TEXTO FORNECIDO:
Apresentada pela primeira vez em 2021, a diretiva destina-se a melhorar as condições de trabalho das pessoas que prestam serviços através das plataformas digitais, tais como a Uber, a Deliveroo e a Glovo.
Habitualmente contratados como trabalhadores independentes, estes profissionais estão, muitas vezes, sujeitos a regras semelhantes às dos trabalhadores por conta de outrém. Esse facto levou a inúmeros processos judiciais em vários países, pelo que a Comissão Europeia apresentou uma proposta ser aplicada pelos 27 Estados-membros.
A peça central da diretiva é um novo sistema de presunção legal, que reajustaria o estatuto dos trabalhadores das plataformas, se estes cumprirem um certo número de critérios, ou indicadores, nas suas atividades diárias, tais como terem regime de exclusividade e obrigação de cumprir normas relativas à aparência, conduta e desempenho.
O executivo comunitário estima que cerca de 5,5 milhões dos 28 milhões de trabalhadores das plataformas digitais em atividade na UE estão mal classificados e seriam, portanto, abrangidos pela presunção legal.
A lei prevê que os trabalhadores das plataformas que cumprem os critérios passem a usufruir de direitos tais como o salário mínimo, a negociação coletiva, a limitação do tempo de trabalho, o seguro de saúde, as baixas por doença, o subsídio de desemprego e as pensões de reforma.
Parlamento Europeu tentou aumentar garantias
Desde a apresentação da diretiva, a presunção legal tem estado sob intenso escrutínio, não só por parte das próprias plataformas, que receiam um aumento dos custos para acomodar o estatuto atualizado mas, também, por parte de alguns governos, receosos de aumentar a carga administrativa e de abrandar a chamada "Gig Economy".

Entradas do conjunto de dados
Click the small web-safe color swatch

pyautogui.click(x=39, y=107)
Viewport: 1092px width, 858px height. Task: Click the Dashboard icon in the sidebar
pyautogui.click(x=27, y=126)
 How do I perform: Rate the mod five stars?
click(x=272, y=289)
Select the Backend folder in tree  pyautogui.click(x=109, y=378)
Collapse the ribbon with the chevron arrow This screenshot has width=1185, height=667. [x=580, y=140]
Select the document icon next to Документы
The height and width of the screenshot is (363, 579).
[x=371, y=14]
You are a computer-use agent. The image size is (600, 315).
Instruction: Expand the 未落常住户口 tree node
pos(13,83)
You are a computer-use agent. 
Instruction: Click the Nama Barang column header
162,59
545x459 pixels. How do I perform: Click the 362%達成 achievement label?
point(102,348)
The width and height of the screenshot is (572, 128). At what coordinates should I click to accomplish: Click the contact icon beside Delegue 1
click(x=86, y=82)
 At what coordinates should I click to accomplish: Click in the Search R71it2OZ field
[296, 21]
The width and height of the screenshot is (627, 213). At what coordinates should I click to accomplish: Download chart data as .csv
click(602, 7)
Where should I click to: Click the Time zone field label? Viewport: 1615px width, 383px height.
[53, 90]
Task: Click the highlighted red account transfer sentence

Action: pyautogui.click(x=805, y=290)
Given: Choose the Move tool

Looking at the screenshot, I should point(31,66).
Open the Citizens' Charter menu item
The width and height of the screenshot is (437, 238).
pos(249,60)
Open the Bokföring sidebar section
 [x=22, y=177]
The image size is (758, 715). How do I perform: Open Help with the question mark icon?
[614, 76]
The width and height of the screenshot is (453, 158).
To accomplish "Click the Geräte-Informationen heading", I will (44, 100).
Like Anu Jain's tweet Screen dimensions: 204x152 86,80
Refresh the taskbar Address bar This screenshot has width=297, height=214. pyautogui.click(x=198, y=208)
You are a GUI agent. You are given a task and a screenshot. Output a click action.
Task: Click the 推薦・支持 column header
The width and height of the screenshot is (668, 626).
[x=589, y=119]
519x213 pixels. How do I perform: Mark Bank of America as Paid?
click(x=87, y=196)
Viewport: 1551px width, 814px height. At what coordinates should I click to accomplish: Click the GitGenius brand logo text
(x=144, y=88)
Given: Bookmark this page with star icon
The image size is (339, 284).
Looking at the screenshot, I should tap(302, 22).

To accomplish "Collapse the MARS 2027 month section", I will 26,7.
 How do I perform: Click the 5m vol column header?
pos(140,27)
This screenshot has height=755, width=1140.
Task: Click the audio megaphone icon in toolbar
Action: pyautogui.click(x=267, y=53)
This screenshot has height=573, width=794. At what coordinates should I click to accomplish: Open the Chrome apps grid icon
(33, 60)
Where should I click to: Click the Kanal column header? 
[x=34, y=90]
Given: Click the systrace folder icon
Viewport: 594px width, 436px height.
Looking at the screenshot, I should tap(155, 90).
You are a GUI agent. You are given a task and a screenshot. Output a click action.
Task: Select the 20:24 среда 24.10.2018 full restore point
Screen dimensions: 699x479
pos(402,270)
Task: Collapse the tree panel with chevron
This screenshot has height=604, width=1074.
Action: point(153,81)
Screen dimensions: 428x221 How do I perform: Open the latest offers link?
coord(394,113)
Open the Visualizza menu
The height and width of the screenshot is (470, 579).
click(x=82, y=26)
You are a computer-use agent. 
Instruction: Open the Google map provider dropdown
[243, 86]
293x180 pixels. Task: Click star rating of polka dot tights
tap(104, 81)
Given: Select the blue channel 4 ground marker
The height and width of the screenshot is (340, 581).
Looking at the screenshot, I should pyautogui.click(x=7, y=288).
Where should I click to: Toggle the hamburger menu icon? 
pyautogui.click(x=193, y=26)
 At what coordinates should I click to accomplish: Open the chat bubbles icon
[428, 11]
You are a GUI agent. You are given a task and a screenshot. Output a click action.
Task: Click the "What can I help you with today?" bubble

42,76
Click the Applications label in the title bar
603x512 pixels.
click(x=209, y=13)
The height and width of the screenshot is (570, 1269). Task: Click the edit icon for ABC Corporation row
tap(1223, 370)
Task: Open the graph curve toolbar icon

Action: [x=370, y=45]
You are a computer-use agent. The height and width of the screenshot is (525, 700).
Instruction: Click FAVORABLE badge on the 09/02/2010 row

TAREFA: Escreva a continuação do texto sobre a diretiva europeia para os trabalhadores das plataformas digitais, a partir da última frase.

RESPOSTA:
Os governos dos Estados-membros passaram meses a tentar fazer convergir os seus pontos de vista díspares até chegarem a acordo sobre um mandato comum, em junho do ano passado. Para tal, acrescentaram uma disposição que concede às autoridades nacionais a "discricionariedade de não aplicar a presunção" em determinados casos.
O Parlamento Europeu, pelo contrário, optou por uma posição maximalista e favorável aos trabalhadores, por forma a tornar mais difícil para as plataformas contornarem a presunção legal e reforçou os requisitos de transparência dos algorítmos, aumentando as sanções em caso de incumprimento.
Em dezembro, uma coligação de países, incluindo a França, a Chéquia, a Irlanda, a Grécia, a Finlândia, a Suécia e os três Estados bálticos, deixou claro que não podiam apoiar o novo texto.
A presidência belga esforçou-se por salvar a diretiva antes que fosse demasiado tarde e redigiu um novo compromisso para que todos os 27 aderissem. Este novo texto foi utilizado nas negociações de janeiro, que fracassaram porque o Parlamento e o Conselho continuavam demasiado afastados.
O mandato foi novamente revisto, mas enfrentou novas resistências. Ainda assim, a Bélgica conseguiu obter luz verde para uma nova ronda de negociações, na qual participou, na semana passada, Pierre-Yves Dermagne, ministro da Economia e do Emprego do país.
Desta vez, porém, os negociadores foram bem sucedidos e chegaram a um acordo renovado, que proíbe as plataformas de despedir trabalhadores com base em decisões automatizadas.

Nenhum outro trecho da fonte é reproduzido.